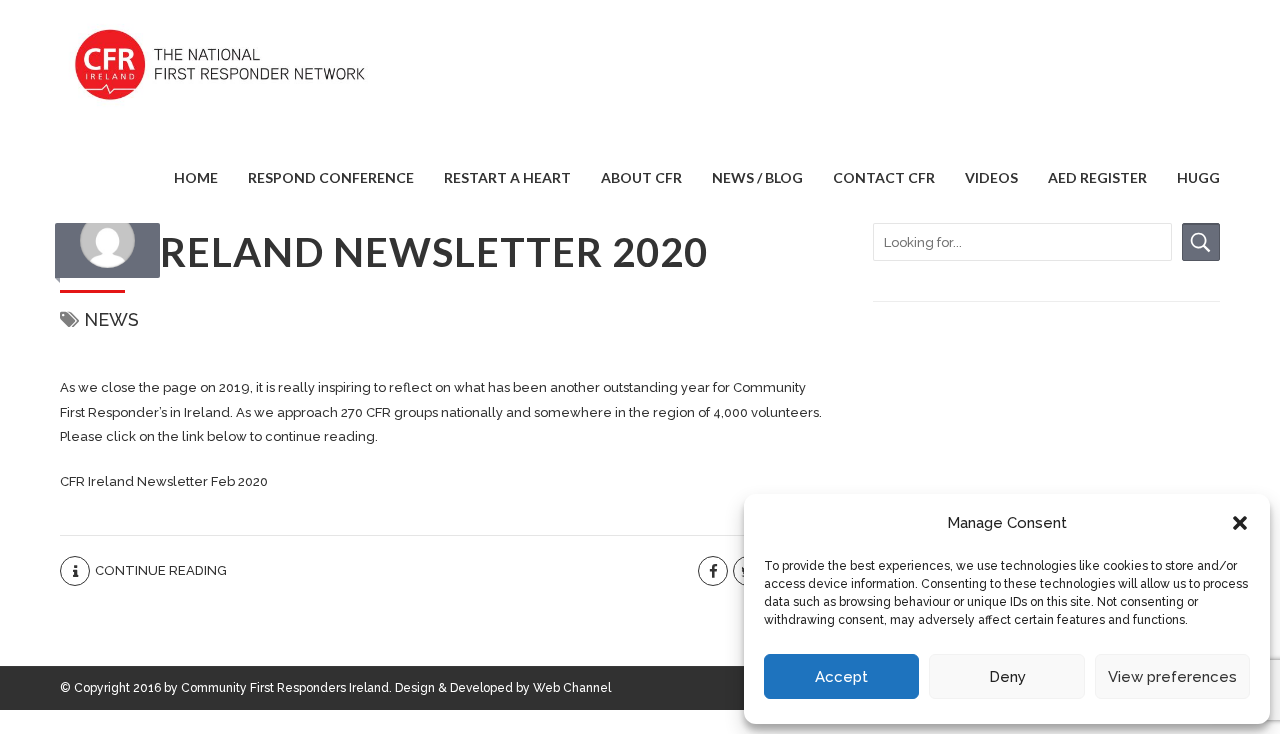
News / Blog (757, 177)
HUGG (1198, 177)
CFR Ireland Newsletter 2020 (384, 252)
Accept (841, 677)
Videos (991, 177)
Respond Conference (331, 177)
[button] (1240, 523)
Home (196, 177)
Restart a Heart (507, 177)
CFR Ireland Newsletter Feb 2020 (164, 481)
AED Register (1097, 177)
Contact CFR (884, 177)
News (111, 319)
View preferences (1172, 677)
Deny (1007, 677)
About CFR (641, 177)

TASK GOAL: Copy all lines from the entries that contain the word "Newsletter".

OUTPUT BELOW:
CFR Ireland Newsletter 2020 (384, 252)
CFR Ireland Newsletter Feb 2020 (164, 481)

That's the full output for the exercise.